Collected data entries
>>>>

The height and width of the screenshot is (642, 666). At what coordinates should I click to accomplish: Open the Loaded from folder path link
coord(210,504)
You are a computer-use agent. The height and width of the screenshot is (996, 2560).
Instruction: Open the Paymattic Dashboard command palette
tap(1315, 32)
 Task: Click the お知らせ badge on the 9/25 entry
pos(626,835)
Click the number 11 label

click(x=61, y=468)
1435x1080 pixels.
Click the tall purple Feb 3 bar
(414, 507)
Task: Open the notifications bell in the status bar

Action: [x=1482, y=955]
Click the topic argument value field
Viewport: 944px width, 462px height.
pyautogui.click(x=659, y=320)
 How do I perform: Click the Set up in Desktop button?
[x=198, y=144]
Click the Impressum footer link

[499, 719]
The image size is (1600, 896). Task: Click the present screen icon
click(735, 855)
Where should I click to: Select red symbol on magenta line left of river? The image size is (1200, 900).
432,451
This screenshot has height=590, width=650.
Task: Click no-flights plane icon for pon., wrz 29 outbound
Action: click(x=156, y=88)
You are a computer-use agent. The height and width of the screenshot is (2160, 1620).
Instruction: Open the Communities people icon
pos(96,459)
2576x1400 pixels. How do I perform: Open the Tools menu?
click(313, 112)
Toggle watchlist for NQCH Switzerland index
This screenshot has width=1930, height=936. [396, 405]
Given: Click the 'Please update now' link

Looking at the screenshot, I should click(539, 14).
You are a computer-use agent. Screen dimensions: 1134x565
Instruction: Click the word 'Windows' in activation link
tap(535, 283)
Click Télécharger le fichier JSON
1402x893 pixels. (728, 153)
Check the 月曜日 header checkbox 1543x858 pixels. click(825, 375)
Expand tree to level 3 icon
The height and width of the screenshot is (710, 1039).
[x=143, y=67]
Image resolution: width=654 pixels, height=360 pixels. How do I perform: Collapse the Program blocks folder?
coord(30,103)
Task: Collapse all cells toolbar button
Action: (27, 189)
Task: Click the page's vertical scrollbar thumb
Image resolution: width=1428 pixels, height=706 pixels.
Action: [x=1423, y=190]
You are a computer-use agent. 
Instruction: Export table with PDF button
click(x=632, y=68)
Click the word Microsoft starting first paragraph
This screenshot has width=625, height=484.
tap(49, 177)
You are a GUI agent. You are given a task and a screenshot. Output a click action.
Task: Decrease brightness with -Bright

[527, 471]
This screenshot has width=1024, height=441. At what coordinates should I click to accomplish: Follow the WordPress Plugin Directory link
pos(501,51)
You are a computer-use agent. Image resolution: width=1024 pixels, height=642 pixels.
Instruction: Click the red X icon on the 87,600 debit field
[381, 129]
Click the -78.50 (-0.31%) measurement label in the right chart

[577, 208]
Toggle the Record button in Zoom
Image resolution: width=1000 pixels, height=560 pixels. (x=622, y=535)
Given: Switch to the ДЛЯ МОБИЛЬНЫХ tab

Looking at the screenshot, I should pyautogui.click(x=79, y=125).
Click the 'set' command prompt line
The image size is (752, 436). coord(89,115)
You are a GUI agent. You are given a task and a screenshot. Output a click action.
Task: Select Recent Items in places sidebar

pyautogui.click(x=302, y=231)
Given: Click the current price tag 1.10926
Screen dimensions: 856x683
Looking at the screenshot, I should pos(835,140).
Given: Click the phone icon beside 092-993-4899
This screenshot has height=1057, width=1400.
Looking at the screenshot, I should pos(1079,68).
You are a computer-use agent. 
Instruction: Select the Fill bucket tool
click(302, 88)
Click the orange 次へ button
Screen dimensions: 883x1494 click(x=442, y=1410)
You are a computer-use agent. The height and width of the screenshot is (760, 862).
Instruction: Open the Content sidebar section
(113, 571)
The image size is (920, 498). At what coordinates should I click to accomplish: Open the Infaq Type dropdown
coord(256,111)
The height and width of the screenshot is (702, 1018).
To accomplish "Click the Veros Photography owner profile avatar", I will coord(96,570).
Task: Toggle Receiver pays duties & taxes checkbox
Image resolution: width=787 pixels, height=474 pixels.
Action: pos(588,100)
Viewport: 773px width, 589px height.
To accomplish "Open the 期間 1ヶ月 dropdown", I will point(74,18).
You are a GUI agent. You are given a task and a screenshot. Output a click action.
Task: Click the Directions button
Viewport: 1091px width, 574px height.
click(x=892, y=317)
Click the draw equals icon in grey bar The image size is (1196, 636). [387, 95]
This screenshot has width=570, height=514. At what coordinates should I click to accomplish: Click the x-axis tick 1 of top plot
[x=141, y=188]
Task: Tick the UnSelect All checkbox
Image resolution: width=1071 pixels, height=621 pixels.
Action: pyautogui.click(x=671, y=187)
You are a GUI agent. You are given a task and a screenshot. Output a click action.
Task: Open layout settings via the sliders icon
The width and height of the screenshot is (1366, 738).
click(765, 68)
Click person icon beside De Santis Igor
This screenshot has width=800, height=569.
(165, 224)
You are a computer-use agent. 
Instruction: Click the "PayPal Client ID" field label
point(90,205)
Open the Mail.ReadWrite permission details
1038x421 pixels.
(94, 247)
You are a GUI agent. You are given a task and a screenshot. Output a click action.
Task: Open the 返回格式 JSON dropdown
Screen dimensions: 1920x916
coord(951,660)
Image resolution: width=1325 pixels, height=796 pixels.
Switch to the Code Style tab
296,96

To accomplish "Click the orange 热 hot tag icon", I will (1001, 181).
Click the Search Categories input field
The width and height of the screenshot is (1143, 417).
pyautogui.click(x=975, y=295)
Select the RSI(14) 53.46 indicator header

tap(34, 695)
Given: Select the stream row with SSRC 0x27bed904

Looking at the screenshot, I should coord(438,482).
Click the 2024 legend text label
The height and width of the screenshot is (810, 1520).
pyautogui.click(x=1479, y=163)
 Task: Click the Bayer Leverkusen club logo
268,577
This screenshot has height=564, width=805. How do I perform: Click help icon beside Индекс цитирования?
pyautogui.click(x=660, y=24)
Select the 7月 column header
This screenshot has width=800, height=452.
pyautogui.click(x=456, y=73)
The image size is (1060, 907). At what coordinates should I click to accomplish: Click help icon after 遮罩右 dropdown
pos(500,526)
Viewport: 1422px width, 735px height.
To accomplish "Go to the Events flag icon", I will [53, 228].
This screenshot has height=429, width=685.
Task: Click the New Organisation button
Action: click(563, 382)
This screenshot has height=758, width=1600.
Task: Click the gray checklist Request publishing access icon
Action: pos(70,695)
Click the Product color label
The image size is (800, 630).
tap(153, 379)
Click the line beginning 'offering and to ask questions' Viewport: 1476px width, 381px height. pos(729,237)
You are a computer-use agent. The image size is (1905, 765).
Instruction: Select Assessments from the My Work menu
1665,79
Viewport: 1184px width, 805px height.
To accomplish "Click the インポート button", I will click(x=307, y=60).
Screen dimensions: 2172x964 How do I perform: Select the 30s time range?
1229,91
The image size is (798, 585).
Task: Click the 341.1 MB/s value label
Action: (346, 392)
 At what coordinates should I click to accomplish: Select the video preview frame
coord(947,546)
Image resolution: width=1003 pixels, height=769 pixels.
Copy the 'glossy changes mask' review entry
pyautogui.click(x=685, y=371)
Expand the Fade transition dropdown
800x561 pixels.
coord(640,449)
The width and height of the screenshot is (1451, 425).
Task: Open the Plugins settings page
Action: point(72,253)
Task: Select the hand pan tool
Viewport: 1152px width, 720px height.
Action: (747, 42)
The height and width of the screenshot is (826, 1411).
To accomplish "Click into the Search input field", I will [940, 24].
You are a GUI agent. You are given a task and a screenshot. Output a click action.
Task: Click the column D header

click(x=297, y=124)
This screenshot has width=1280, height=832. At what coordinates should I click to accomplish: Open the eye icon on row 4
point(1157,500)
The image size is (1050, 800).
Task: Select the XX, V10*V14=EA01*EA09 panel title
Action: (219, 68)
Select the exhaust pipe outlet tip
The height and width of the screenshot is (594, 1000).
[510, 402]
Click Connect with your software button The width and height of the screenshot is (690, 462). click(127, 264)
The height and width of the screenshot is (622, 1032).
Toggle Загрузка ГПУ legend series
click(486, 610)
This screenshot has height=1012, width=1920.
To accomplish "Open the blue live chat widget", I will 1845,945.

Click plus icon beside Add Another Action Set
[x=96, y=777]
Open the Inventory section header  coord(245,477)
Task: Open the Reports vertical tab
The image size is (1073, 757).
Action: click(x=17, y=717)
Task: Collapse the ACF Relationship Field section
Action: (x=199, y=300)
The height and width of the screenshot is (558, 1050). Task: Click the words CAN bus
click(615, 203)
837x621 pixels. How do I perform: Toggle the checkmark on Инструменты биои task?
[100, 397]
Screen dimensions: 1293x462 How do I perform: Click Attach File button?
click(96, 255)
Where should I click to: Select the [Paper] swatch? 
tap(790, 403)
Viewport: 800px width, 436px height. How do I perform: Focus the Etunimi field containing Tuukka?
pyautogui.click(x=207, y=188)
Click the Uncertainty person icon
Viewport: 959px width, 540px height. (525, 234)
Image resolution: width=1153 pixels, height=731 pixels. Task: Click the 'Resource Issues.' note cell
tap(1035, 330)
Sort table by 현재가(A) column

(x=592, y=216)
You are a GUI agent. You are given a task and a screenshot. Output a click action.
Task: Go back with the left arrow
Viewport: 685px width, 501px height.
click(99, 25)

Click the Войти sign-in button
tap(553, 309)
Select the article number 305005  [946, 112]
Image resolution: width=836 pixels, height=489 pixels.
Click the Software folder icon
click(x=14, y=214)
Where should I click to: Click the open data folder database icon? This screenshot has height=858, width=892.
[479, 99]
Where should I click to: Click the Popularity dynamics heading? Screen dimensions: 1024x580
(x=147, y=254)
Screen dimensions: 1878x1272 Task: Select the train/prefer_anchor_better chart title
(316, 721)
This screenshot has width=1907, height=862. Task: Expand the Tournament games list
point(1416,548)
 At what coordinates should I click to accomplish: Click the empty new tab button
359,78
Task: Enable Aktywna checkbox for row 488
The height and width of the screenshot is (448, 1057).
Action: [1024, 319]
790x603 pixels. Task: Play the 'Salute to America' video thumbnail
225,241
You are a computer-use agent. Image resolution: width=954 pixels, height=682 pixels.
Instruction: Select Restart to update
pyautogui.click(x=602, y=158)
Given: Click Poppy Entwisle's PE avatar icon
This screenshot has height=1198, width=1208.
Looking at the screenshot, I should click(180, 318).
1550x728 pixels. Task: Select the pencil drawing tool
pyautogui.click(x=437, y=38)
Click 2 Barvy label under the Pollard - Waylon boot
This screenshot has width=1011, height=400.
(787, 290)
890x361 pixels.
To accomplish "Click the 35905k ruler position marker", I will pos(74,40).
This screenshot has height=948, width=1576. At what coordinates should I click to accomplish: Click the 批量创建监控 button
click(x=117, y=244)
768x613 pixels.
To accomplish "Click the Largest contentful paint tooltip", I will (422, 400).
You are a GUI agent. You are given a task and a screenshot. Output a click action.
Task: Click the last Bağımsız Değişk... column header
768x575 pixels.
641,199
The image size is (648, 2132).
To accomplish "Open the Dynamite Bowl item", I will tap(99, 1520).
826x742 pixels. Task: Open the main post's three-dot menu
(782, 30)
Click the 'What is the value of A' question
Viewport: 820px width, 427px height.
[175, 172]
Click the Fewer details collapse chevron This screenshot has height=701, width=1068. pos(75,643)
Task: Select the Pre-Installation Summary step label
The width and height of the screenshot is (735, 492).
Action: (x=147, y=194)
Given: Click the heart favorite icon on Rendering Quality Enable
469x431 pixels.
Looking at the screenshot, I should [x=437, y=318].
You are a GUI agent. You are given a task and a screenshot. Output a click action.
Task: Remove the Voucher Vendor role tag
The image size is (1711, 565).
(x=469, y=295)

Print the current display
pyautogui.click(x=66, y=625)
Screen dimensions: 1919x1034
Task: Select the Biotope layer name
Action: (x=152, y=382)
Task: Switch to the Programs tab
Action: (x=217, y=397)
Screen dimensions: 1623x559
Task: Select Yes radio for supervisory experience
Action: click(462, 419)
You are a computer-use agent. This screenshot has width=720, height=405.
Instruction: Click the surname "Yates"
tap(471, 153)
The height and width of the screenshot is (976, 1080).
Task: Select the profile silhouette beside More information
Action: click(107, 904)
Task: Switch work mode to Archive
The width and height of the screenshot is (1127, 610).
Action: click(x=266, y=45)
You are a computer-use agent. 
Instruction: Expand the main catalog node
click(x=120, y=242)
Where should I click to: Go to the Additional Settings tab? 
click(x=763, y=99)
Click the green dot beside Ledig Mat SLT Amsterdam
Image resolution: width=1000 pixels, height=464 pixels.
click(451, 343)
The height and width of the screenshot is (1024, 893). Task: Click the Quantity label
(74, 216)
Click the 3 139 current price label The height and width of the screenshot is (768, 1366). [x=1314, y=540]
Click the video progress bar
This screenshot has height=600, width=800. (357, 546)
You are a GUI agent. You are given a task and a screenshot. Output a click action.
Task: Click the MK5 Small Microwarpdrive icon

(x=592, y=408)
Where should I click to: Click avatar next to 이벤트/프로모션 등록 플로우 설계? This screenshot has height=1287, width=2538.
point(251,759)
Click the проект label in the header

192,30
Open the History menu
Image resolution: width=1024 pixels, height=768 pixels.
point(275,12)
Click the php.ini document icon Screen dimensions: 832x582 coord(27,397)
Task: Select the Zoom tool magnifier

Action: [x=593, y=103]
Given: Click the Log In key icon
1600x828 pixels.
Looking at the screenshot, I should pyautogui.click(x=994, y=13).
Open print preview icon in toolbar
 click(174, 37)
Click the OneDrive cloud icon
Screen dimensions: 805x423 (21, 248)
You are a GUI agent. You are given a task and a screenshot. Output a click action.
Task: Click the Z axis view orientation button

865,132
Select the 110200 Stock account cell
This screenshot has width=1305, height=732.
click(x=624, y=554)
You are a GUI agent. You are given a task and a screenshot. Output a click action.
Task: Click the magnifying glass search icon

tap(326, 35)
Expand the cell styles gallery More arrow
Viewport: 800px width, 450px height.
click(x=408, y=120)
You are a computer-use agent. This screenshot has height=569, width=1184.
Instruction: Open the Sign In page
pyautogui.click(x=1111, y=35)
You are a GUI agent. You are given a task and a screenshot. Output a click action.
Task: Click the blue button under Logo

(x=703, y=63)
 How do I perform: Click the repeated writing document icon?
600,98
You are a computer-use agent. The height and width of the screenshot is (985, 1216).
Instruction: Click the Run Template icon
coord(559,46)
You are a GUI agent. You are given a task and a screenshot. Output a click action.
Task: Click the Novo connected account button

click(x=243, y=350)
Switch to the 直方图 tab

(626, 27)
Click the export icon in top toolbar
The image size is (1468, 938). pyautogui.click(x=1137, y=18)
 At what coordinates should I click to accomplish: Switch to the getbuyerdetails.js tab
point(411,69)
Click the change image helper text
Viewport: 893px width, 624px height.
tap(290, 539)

<<<<

- Exercise goal
Copy out every line in the records where the word "Enable" is found.

- Response area
Task: Enable Aktywna checkbox for row 488
Given: Click the heart favorite icon on Rendering Quality Enable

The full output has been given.